══ Available data ══

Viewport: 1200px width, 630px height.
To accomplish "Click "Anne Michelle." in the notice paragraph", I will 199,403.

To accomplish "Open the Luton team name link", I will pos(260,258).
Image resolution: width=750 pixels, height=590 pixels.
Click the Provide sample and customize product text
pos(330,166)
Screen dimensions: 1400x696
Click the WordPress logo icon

═══

Output the lines from the one holding "Click the Provide" to the last line of the material, inclusive, exactly as they appear. Add no others.

Click the Provide sample and customize product text
pos(330,166)
Screen dimensions: 1400x696
Click the WordPress logo icon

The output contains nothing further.